A indenização foi fixada em R$ 30.000,00, corrigida pelo IPCA e acrescida de juros de mora, em virtude do dano imaterial sofrido pela autora.
Recurso
O município recorreu da decisão para a 2ª Turma Recursal Mista do TJMS, novamente afirmando que a responsabilidade pelo atendimento é exclusiva do hospital e dos profissionais de saúde. Requereu, assim, a improcedência do pedido de indenização ou, subsidiariamente, a redução do valor por considerar excessivo.
A relatora do acórdão, juíza Eliane de Freitas Lima Vicente, ressaltou que a alegação de violência obstétrica atrai a aplicação do Protocolo para Julgamento com Perspectiva de Gênero, vigente no âmbito do Poder Judiciário.
“É imprescindível reconhecer que a mulher grávida, em particular, enfrenta um cenário de vulnerabilidade acrescida, consideradas aquelas pessoas que estão suscetíveis a desenvolver problemas de saúde devido à sua condição no momento do atendimento, necessitando de uma abordagem sensível e cuidadosa", descreveu.
"A falta de assistência no parto e o fato de ter a autora dado à luz ao seu filho em sua própria casa não só evidenciam uma falha institucional, mas, também, uma profunda desigualdade no tratamento das mulheres no sistema de saúde”, enfatizou a magistrada.

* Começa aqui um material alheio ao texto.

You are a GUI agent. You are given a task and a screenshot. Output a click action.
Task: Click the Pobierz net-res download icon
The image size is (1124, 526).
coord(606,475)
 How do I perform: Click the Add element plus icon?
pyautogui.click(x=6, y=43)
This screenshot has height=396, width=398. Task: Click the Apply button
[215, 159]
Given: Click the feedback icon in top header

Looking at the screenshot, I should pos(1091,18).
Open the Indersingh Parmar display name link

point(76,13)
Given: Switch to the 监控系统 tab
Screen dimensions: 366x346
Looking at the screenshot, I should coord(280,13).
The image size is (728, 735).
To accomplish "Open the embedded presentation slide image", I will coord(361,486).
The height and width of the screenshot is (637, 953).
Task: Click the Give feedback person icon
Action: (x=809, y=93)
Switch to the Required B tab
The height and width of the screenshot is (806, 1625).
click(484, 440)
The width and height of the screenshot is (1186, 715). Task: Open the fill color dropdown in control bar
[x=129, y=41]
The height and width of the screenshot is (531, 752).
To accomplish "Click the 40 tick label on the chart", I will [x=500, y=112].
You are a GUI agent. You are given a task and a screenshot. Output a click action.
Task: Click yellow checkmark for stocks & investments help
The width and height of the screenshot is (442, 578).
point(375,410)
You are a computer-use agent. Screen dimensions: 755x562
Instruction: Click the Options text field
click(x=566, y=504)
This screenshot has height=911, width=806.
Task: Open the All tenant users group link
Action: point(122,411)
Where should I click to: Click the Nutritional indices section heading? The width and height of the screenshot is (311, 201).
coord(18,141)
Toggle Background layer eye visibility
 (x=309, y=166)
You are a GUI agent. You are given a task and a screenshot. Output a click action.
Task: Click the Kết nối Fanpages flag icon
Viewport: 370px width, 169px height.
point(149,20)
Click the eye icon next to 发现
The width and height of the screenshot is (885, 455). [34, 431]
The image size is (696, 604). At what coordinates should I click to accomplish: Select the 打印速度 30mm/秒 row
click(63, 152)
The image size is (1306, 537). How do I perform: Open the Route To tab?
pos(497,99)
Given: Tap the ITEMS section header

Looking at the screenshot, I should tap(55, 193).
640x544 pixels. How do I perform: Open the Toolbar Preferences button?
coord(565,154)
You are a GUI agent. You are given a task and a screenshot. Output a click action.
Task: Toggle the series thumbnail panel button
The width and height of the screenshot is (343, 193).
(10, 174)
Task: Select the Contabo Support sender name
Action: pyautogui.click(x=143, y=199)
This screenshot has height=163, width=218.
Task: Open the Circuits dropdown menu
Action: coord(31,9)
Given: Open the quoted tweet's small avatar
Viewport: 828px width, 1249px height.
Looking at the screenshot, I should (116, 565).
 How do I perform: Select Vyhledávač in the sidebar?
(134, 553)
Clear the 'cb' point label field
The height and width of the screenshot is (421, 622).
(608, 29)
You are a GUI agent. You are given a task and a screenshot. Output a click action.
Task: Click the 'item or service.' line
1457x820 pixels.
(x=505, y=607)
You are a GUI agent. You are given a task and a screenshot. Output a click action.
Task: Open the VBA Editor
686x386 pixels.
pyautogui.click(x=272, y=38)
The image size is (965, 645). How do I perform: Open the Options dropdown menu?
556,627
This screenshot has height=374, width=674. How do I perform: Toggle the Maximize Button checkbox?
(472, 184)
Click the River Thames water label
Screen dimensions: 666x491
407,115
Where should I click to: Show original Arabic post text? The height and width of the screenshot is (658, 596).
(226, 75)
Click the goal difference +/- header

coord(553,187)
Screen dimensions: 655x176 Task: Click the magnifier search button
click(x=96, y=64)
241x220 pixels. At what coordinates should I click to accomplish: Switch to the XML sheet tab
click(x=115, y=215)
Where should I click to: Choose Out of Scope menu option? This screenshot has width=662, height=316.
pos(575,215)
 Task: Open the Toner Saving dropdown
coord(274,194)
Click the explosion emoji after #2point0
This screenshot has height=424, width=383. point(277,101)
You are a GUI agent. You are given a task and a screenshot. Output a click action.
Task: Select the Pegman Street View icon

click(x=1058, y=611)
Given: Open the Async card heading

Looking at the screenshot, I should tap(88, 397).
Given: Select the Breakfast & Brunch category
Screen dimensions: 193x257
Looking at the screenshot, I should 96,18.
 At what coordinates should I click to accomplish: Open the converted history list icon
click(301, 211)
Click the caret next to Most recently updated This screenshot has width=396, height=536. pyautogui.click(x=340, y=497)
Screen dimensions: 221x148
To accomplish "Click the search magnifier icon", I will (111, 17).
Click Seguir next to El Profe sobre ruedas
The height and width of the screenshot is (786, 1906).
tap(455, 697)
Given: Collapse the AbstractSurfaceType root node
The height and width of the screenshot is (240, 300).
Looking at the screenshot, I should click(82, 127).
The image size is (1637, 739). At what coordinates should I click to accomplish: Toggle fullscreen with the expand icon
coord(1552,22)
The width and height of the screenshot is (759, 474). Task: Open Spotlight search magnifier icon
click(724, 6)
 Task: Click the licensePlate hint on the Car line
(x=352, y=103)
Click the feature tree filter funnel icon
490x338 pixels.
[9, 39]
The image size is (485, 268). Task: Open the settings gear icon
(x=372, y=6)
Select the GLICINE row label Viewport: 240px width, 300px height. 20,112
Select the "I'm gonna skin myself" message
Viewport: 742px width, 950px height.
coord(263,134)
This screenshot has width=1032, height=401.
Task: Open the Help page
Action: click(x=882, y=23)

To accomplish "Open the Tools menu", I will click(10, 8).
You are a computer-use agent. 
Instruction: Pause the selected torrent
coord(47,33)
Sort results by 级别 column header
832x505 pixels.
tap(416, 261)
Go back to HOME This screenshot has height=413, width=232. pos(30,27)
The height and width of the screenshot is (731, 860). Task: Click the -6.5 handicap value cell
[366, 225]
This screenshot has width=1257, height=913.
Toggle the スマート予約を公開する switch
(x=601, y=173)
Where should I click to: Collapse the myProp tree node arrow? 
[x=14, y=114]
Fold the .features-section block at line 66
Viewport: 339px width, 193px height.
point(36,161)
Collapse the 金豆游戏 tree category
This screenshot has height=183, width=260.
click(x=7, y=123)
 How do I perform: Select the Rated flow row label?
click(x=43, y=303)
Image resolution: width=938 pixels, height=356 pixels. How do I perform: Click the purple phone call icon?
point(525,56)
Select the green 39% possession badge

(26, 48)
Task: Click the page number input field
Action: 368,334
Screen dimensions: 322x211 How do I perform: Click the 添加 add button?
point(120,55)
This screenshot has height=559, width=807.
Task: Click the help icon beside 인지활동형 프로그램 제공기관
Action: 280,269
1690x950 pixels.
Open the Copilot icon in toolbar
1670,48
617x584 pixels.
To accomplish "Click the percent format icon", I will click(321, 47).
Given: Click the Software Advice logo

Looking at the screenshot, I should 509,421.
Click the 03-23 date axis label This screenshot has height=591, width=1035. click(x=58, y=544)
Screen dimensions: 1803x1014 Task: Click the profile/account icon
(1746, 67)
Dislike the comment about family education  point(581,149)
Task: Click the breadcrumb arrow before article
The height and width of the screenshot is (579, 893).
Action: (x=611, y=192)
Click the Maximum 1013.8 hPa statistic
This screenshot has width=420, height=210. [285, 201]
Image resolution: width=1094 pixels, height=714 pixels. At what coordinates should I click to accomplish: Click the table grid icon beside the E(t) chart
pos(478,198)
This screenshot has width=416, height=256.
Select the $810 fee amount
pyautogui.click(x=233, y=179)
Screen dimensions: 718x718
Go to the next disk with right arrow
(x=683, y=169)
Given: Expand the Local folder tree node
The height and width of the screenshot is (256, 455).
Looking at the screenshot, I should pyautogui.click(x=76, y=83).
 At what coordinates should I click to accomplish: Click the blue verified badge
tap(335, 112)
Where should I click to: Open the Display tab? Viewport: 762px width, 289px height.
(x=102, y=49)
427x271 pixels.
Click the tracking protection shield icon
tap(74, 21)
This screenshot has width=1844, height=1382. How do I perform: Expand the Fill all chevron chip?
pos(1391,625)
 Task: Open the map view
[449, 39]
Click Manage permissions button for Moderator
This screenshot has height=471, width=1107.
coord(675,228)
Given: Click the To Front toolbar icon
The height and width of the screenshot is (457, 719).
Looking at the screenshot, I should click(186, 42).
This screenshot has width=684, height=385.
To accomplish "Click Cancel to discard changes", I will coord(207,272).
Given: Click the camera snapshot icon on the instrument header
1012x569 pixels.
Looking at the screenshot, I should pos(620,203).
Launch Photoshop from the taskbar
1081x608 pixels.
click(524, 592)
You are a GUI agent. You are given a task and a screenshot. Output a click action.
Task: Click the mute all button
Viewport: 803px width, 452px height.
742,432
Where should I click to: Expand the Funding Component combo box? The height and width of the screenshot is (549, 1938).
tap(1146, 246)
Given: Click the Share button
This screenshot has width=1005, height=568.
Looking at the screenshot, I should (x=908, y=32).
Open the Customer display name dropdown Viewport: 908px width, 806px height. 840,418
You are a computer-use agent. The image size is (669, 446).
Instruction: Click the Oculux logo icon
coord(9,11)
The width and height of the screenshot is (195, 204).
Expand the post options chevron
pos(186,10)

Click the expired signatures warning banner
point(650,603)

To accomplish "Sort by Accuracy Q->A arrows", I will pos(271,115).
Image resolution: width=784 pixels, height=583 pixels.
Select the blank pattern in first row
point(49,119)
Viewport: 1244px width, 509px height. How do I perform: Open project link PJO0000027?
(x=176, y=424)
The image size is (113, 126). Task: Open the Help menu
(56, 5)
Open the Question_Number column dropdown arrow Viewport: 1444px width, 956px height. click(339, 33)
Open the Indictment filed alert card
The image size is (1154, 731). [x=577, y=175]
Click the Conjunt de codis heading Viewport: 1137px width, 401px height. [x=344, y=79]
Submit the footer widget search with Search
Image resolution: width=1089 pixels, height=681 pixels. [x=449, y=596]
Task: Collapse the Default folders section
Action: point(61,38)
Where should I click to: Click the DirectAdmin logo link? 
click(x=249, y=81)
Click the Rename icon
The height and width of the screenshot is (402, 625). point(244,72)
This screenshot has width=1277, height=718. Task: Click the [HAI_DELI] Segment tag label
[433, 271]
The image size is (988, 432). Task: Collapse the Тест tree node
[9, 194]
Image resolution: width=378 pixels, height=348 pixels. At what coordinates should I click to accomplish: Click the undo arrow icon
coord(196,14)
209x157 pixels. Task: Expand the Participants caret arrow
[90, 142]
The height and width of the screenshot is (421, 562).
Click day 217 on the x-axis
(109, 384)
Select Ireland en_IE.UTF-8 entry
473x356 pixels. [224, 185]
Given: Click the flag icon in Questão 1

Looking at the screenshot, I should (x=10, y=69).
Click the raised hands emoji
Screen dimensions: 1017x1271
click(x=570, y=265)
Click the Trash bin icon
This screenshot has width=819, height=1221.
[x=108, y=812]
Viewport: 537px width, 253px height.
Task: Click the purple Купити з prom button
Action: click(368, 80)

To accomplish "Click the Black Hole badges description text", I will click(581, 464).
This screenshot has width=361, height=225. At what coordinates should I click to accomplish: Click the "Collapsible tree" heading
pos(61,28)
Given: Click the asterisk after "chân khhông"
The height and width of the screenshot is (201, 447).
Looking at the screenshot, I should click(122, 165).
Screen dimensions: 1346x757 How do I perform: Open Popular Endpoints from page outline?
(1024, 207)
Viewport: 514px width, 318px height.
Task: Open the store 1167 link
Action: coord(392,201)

“Nesse sentido, entendo que o quantum fixado na sentença a título de danos morais – R$ 30.000,00 – se revela adequado e proporcional às circunstâncias do caso concreto, atendendo ao duplo caráter da compensação moral: reparar o sofrimento da vítima e atuar como fator pedagógico para evitar a repetição de condutas negligentes no atendimento à saúde, não se demonstrando qualquer exacerbado que exige sua diminuição, razão por que deve ser mantida”, concluiu.